Depending on our biases and our perspective of a couple- we may even create entire narratives and unfair judgments based on a fraction of information, even inviting people to join our smear squad. (Herd mentality is a helluva drug.)
But we all need to check ourselves and remember the truth likely exists in a less riveting reality.
Maybe all you heard about was his affair but you don’t know about her years of lack of communication contributed to a breakdown in connection.
Maybe all you heard about was her alcoholism but you don’t know about his refusal to support her mental health and her subsequent dependency on substances.
What gave you the authority to decide who was right or wrong and why did you even need to?
We all have flaws AND perks, and they evolve (or devolve) based on who we are interacting with and a ton of other variables.
Relationships between two imperfect beings are HARD and complex.
We must remember as spectators or support people that we don’t ever know as much as we think we do about someone else’s private dynamic.
Romantic relationships end.
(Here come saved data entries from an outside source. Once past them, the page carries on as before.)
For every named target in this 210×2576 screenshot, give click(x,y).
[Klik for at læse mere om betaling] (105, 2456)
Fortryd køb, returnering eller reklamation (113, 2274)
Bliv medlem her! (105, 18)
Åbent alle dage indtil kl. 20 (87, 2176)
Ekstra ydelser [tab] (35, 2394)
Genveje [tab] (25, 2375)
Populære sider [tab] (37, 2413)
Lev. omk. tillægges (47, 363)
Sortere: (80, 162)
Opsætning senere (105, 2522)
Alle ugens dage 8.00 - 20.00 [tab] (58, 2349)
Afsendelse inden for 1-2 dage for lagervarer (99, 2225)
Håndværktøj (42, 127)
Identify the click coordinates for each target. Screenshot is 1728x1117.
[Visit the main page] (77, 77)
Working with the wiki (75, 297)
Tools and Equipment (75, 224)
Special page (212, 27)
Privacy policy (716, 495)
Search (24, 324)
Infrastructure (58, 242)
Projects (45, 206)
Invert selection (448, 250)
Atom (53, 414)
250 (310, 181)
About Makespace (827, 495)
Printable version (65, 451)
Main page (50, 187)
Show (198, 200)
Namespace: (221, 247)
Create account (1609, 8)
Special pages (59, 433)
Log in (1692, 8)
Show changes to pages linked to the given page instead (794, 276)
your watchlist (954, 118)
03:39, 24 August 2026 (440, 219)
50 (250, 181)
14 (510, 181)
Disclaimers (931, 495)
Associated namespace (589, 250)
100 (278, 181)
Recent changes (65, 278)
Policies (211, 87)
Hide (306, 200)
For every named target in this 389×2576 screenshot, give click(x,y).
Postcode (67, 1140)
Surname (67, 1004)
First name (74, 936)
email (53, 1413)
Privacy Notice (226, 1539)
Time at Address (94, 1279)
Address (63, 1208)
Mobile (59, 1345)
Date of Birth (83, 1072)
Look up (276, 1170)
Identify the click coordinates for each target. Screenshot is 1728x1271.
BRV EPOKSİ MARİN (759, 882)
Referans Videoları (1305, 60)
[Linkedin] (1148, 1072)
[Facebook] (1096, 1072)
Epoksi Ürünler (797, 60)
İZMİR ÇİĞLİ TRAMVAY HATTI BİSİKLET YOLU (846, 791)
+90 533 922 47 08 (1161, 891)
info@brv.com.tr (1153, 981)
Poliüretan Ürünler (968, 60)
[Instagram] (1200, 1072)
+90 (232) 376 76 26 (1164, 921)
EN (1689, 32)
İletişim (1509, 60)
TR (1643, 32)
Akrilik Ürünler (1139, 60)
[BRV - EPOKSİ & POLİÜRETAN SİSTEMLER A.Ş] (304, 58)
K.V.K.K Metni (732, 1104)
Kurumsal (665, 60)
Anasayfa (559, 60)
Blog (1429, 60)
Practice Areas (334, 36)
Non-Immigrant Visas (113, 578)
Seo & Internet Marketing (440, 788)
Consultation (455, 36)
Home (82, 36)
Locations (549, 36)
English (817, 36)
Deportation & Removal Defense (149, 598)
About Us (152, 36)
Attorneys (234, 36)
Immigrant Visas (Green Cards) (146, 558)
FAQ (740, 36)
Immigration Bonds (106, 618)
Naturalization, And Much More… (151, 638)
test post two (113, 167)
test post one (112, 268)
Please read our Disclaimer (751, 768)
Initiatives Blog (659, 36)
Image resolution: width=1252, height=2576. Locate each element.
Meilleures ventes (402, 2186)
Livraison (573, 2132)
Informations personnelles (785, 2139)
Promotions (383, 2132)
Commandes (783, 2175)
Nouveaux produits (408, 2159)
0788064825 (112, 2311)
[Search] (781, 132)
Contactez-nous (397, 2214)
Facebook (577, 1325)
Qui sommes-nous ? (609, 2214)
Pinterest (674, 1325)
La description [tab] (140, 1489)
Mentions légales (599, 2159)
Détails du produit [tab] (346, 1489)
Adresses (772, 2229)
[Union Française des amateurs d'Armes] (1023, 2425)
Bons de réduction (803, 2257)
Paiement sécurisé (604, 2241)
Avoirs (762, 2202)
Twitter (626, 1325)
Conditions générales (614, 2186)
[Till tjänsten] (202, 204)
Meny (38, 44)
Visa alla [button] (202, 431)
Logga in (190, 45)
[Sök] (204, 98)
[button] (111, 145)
All the time. For a variety of reasons.
Can we normalize not needing to designate a villain?
*Edited to make it clear- I acknowledge circumstances such as one-sided abuse wouldn’t apply here and that I in no way think or meant to imply anyone deserves mistreatment or infidelity. As always, I can’t cover all nuance of a subject in a short caption and they could always go in ten more directions. I have to do my best to sum up my thought and hope you’re receiving the intended messaging if it’s for you and scrolling by if it’s not.